Face à une dépendance persistante aux importations, le gouvernement sénégalais a adopté un ensemble de mesures visant à renforcer la compétitivité du riz local, un produit stratégique pour la sécurité alimentaire et l’économie nationale. Ces décisions, annoncées par le ministère du Commerce et de l’Industrie le 1er avril 2026, s’inscrivent dans la stratégie nationale de souveraineté alimentaire.

L’objectif est clair : stimuler la production nationale, valoriser le riz sénégalais et réduire la dépendance aux importations, tout en favorisant une croissance endogène et inclusive.


Une subvention directe pour stimuler la demande intérieure

Le gouvernement a annoncé une subvention de 50 francs CFA par kilogramme de riz local vendu, destinée à dynamiser la consommation et la commercialisation du produit national. Cette mesure concerne les ventes et livraisons de riz à partir du 12 novembre 2026, offrant un avantage financier direct aux commerçants et aux transformateurs qui privilégient le riz local.

Cette approche vise à réduire l’écart de compétitivité avec le riz importé, souvent moins cher mais moins favorable au développement des producteurs nationaux.
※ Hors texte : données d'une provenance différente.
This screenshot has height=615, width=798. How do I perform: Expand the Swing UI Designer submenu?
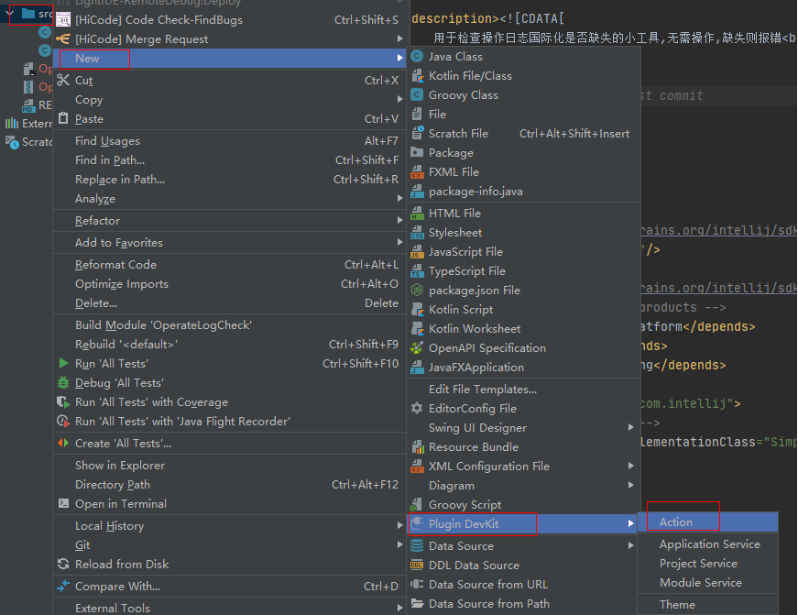coord(630,428)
Priorité au riz sénégalais : régulation et encouragement

Pour renforcer la position du riz local sur le marché, l’État a mis en place plusieurs mécanismes réglementaires et incitatifs :

  • Restriction des importations de riz non parfumé, avec une exception pour le riz 100 % brisé ;
  • Indexation des importations sur les achats de riz local, créant un lien direct entre marché local et approvisionnement extérieur ;
  • Priorité au riz local dans les achats institutionnels, garantissant un débouché stable pour la production nationale.
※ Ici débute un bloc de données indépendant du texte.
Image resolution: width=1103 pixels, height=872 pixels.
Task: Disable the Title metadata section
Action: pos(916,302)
Cette politique coordonnée s’accompagne d’une circulaire du Premier ministre, encourageant les administrations publiques à privilégier systématiquement le riz sénégalais.


Faciliter la filière : logistique et valorisation

Au‑delà des aides financières et réglementaires, le gouvernement prévoit des actions pour améliorer l’écosystème de la filière :

  • Faciliter la rencontre entre commerçants et producteurs pour fluidifier la commercialisation ;
  • Campagnes de communication pour valoriser la qualité, la traçabilité et les avantages nutritionnels du riz sénégalais ;
  • Encourager consommateurs et acteurs économiques à soutenir la production locale.

L’idée : créer un cercle vertueux où production, consommation et régulation se renforcent mutuellement.


Les enjeux derrière les mesures

Le riz représente une denrée alimentaire de première nécessité au Sénégal, mais la production locale ne couvre actuellement qu’environ 50 % des besoins nationaux.

Ainsi, ces mesures visent non seulement à soutenir les producteurs, mais aussi à assurer la sécurité alimentaire, à réduire la dépendance aux importations et à stimuler la croissance du secteur agricole national.


Les défis à relever

Malgré la feuille de route ambitieuse, plusieurs défis doivent être surmontés pour garantir le succès :

  • La mise en œuvre effective et rapide des mesures annoncées ;
  • La capacité des filières à absorber et valoriser la production locale ;
  • Le maintien d’une compétitivité durable face aux prix du riz importé.

Un pari sur l’autonomie alimentaire

Avec ces mesures, le gouvernement sénégalais ne se contente pas de soutenir le riz local, il mise sur une réforme structurelle de la filière. L’objectif est de créer un marché national dynamique, capable de répondre aux besoins alimentaires des Sénégalais et de générer une valeur économique durable.

Car, au final, la souveraineté alimentaire commence par la compétitivité des produits nationaux.